Plan for climate resilience

Our climate is changing at a global scale. Climate resilience is the ability of our region and its communities to prepare for and recover from the acute shocks and chronic stresses of climate change by transforming our infrastructure, natural systems, and social structures to be more responsive and adaptable. This will necessitate reenvisioning the way road, water, and energy infrastructure is built and maintained, preserving and protecting natural and agricultural areas, implementing stormwater best management practices, and creating social networks and resources to give residents tools to withstand climate impacts.


In northeastern Illinois, a changing climate translates to more frequent and severe weather events, extreme heat, and drought (see the ON TO 2050 Natural Resources snaphot for more information).[1] Climate change acts as a force multiplier on already existing environmental, land use, economic, transportation, and social challenges, compounding and exacerbating these issues through its impacts. Flooding has already caused major road, rail, and utility outages, disruptions of freight traffic, sewer overflows, and personal and financial stresses for residents and businesses. Heat waves have caused illness, hospitalization, and death in vulnerable communities as well as damage to infrastructure, and drought has had significant adverse effects on the region’s agricultural sector, water supply, and natural areas. Increasing temperatures can also lead to greater ozone formation, worsening air quality. The land and water assets that make up the region’s green infrastructure network not only support environmental quality, but also provide an important line of defense against many of these negative impacts. Those assets also face challenges from a changing climate and must be protected to ensure continued ecosystem services.


[GRAPHIC TO COME: An informational graphic on climate change impacts will highlight climate impacts, particularly flood damages, including climate projections.]


In addition, the region’s gray infrastructure is not prepared for many of today’s storms. Most of the region’s roads were designed using standards that pre-date the increased number of heavy rain events, freeze-thaw cycles, and hotter and wetter conditions posed by a changing climate. Water and wastewater treatment plants are impacted by flooding, which can disrupt service and pollute surface waters. Increased freeze-thaw events can lead to additional water main breaks and water loss. Energy infrastructure cannot always respond to increased peaks in demand from extreme temperatures, and older facilities may not be built to withstand stronger storms.


Concerted, collaborative regional effort on resilience issues is essential to create a climate resilient region and maximize the benefit of investments.
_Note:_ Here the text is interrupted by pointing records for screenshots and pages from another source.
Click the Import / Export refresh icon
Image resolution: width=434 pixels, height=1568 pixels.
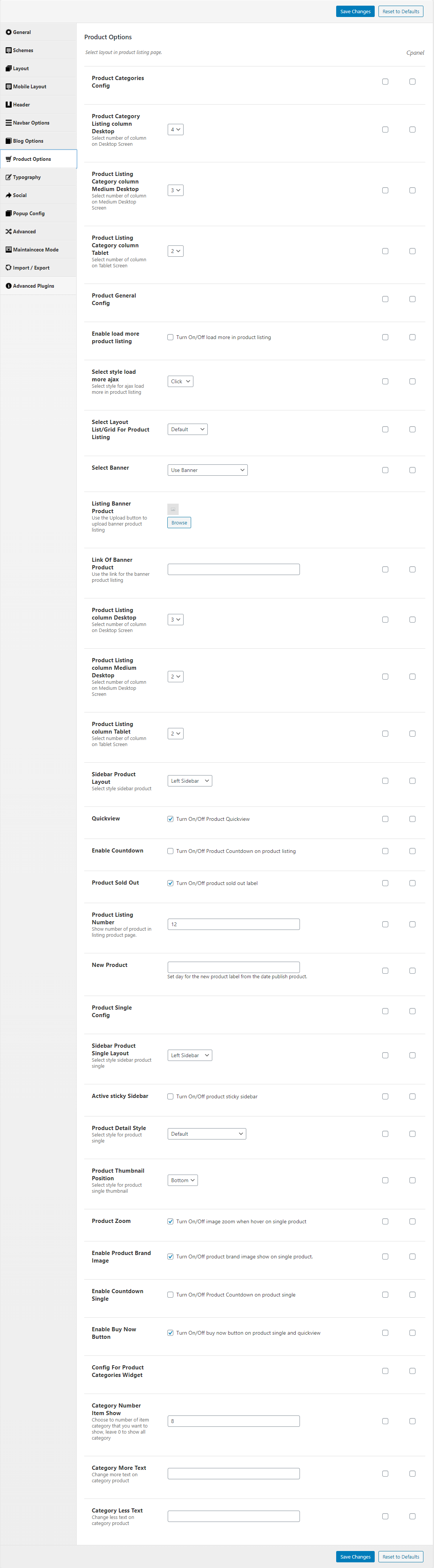coord(9,268)
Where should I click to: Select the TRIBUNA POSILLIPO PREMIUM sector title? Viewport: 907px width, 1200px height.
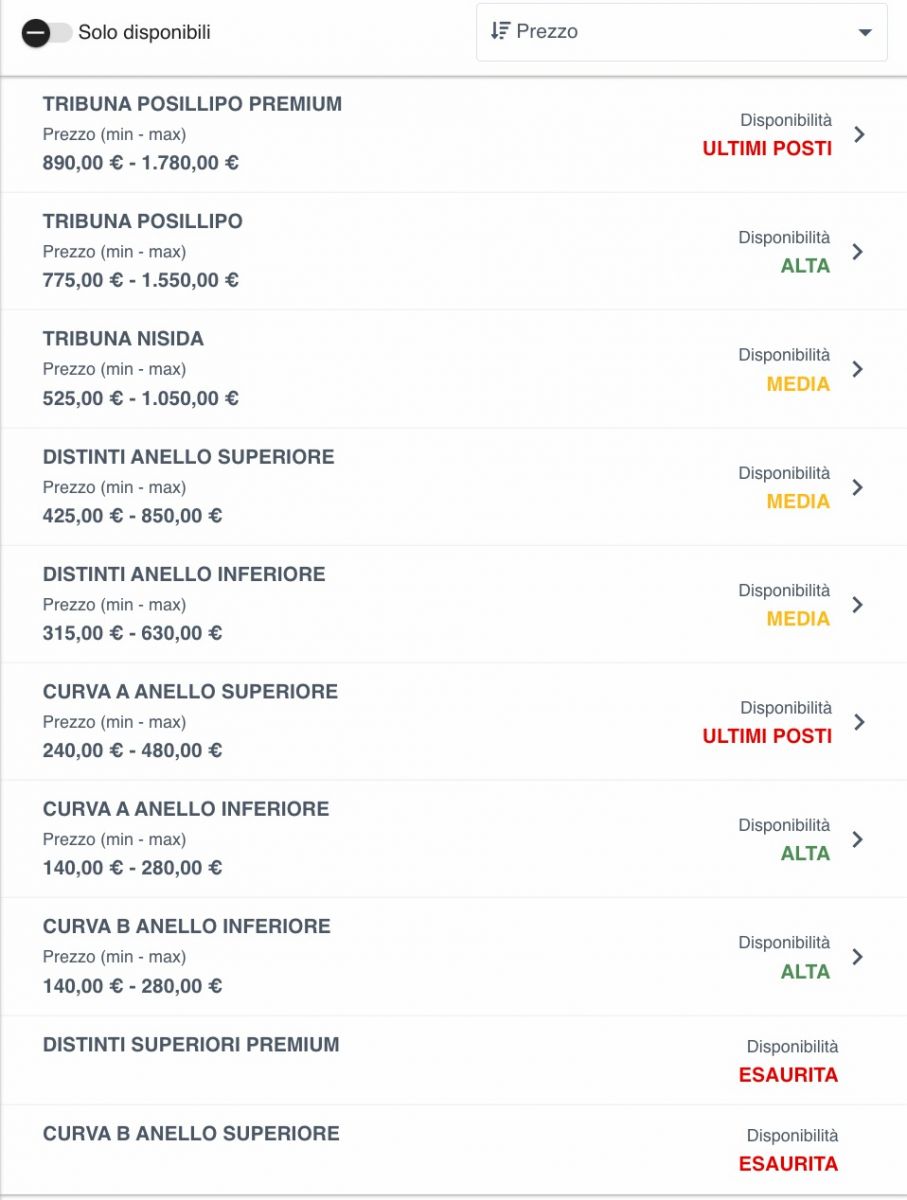click(192, 104)
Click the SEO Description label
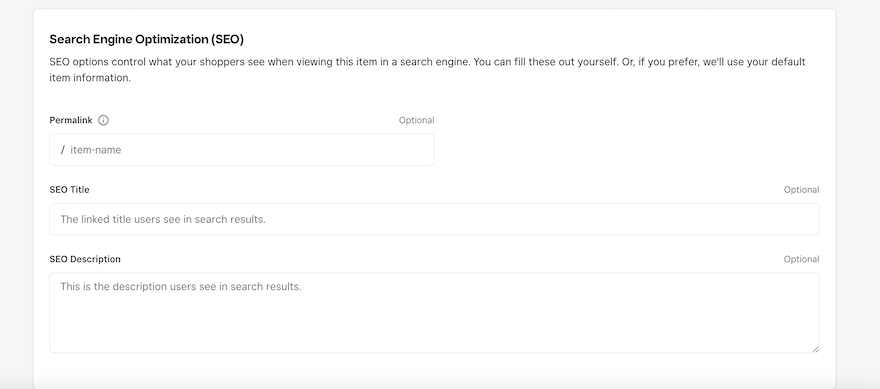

Climate issues cross physical and political boundaries, and can be integrated into a variety of planning efforts, such as comprehensive plans, capital improvement plans, green infrastructure plans, watershed plans, and regulatory updates. The region’s most vulnerable residents are particularly affected by climate change impacts like increased flooding, transit disruptions, or heat waves, and should be extensively engaged in resilience planning.


[GRAPHIC TO COME: An illustrated graphic will show climate resilience interventions in a subarea of the region.]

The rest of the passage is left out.